Relevés de pointage de textes et d'éléments
-*-

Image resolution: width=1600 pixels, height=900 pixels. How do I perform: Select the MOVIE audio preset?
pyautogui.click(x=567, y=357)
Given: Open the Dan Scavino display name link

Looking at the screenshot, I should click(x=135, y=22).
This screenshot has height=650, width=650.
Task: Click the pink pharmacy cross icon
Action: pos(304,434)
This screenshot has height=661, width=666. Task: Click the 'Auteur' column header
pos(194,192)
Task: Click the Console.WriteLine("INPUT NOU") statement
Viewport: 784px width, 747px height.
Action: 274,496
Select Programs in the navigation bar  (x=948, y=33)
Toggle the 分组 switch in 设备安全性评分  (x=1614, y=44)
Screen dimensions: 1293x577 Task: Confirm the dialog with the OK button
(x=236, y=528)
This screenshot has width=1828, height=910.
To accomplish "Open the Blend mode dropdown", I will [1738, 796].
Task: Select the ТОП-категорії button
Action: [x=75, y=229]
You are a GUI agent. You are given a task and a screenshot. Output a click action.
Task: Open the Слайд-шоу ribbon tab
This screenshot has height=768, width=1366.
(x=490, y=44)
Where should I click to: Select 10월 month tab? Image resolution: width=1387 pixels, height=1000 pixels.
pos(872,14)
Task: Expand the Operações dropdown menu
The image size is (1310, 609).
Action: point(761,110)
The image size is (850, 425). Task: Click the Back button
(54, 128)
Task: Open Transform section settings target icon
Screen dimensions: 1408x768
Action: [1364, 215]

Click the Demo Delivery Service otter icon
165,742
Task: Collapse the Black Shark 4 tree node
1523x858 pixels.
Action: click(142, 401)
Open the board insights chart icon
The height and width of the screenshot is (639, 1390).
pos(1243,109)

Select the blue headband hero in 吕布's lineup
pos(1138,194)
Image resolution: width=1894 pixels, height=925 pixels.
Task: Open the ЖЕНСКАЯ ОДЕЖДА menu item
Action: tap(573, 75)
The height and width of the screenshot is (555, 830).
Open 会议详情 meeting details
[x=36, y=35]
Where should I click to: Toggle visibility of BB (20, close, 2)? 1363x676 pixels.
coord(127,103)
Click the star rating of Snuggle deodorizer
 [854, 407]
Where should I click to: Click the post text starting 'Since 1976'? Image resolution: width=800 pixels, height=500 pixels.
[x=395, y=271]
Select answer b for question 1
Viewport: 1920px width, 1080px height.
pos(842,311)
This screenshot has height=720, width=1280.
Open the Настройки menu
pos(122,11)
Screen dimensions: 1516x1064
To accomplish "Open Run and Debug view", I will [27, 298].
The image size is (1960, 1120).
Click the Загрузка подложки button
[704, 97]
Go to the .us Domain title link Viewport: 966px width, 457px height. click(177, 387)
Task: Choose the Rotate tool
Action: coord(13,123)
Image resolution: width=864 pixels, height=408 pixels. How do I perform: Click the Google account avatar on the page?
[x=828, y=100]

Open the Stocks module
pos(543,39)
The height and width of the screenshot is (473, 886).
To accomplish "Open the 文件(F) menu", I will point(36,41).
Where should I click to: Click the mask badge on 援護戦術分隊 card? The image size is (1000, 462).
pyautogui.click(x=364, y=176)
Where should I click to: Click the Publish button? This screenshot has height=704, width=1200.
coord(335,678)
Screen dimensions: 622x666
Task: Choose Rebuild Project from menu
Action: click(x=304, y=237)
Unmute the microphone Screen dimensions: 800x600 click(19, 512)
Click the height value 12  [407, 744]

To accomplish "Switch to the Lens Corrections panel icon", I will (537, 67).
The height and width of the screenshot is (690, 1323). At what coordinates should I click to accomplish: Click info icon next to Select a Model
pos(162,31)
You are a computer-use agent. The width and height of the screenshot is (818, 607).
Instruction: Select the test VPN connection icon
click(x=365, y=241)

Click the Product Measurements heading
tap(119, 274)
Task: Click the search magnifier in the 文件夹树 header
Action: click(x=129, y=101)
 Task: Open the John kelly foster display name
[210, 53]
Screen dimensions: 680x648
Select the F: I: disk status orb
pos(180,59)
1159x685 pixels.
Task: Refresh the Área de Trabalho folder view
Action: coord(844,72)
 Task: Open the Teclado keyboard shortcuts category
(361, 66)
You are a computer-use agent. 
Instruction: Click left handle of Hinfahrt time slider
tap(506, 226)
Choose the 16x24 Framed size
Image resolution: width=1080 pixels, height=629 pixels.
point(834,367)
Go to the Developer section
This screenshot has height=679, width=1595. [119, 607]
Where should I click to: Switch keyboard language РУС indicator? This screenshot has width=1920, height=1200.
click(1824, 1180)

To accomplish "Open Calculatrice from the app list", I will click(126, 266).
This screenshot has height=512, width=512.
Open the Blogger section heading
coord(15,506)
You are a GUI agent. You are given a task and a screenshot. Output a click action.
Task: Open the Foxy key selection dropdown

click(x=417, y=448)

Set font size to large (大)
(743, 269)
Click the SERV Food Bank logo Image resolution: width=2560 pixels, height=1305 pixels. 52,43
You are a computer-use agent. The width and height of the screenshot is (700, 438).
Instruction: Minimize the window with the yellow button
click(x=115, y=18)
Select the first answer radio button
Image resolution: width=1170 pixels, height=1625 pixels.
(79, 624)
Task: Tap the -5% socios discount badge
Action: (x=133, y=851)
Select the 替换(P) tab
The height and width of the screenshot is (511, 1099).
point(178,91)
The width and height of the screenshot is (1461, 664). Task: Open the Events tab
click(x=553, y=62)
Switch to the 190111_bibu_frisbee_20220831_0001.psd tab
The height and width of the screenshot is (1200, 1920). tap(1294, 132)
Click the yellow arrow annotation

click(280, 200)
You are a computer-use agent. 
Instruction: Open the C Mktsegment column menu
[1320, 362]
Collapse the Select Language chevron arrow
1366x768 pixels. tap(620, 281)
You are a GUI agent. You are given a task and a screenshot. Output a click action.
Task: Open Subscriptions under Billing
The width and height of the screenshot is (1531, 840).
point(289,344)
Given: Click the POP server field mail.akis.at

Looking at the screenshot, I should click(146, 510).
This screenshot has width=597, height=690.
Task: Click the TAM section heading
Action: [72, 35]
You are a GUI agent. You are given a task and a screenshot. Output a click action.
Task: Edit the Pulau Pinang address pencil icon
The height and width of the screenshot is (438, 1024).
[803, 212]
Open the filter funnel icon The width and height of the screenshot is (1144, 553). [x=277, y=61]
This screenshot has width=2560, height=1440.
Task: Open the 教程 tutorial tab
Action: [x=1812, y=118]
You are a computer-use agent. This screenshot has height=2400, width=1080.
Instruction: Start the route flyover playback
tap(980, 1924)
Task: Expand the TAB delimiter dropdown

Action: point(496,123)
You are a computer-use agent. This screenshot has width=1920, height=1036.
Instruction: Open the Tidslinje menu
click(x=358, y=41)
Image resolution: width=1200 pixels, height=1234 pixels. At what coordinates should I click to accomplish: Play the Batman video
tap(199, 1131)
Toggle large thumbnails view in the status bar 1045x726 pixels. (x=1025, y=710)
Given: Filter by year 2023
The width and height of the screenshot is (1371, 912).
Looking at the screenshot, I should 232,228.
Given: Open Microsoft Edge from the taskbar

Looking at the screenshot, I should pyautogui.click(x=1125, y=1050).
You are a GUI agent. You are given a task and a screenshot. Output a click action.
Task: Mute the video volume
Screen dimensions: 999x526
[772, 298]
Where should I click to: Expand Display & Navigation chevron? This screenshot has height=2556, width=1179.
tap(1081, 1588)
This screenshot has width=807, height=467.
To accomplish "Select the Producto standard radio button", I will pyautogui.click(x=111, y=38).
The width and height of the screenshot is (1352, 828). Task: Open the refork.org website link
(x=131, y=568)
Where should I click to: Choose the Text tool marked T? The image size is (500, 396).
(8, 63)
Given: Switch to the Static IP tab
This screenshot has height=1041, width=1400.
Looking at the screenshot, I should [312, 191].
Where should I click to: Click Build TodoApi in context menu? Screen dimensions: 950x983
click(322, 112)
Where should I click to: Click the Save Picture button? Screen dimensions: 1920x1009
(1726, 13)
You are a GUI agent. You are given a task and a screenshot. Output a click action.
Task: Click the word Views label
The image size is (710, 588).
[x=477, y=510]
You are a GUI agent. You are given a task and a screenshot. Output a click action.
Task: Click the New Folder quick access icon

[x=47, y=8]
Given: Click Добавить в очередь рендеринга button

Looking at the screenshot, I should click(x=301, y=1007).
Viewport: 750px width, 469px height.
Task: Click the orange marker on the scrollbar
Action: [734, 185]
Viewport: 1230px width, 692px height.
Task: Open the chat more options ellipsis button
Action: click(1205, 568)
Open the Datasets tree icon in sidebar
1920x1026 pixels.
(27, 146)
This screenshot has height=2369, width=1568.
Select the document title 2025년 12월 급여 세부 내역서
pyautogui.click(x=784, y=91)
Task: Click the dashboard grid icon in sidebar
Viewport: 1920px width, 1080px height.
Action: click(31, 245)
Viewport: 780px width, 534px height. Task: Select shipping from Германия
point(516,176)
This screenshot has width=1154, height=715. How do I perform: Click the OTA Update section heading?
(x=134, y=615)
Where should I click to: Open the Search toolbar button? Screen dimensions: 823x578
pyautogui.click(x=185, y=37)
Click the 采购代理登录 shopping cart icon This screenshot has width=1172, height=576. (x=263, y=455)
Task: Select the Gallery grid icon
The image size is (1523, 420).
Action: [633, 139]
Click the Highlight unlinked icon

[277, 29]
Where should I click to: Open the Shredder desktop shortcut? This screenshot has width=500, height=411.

-*-

* Travail à faire
Présentez en liste numérotée tout ce qui va de la ligne contenant "This screenshot has height=2369, width=1568." jusqu'à la ligne contenant "(x=134, y=615)", ces deux lignes comprises, sans les lignes vides.

* Corrigé
1. This screenshot has height=2369, width=1568.
2. Select the document title 2025년 12월 급여 세부 내역서
3. pyautogui.click(x=784, y=91)
4. Task: Click the dashboard grid icon in sidebar
5. Viewport: 1920px width, 1080px height.
6. Action: click(31, 245)
7. Viewport: 780px width, 534px height. Task: Select shipping from Германия
8. point(516,176)
9. This screenshot has width=1154, height=715. How do I perform: Click the OTA Update section heading?
10. (x=134, y=615)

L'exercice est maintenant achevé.